Work instruction
Copy exactly the stretch of data below from the line with "Task: Click the fruit folder icon" through the line with "Viewport: 727px width, 1000px height.", including both of those lines.

Material provided
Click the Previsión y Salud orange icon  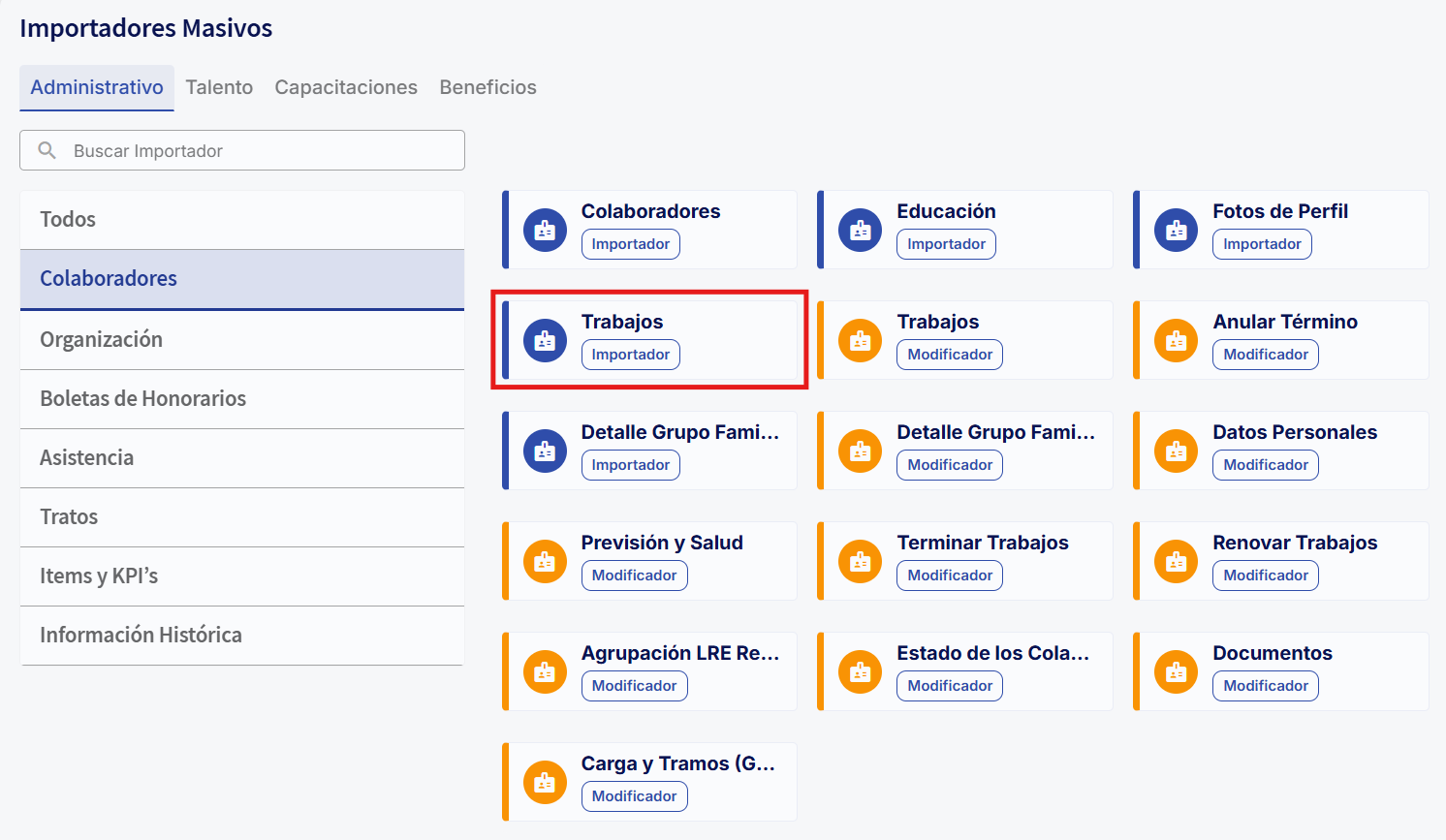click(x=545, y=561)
--
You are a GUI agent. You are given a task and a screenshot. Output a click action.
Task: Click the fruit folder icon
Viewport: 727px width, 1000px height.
==
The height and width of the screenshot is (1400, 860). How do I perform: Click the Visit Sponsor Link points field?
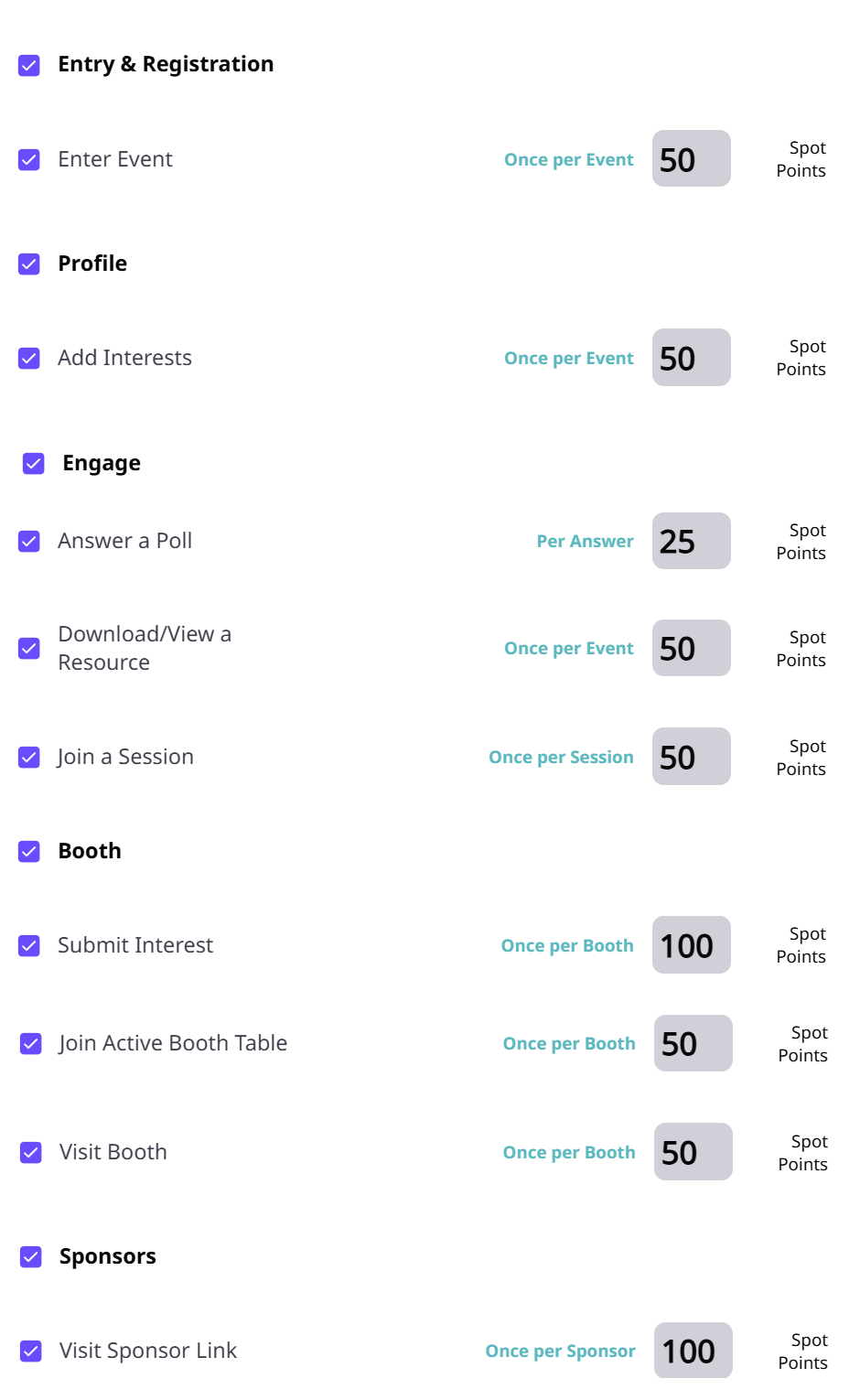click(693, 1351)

Solution to this task
Task: Click the fruit folder icon
Viewport: 727px width, 1000px height.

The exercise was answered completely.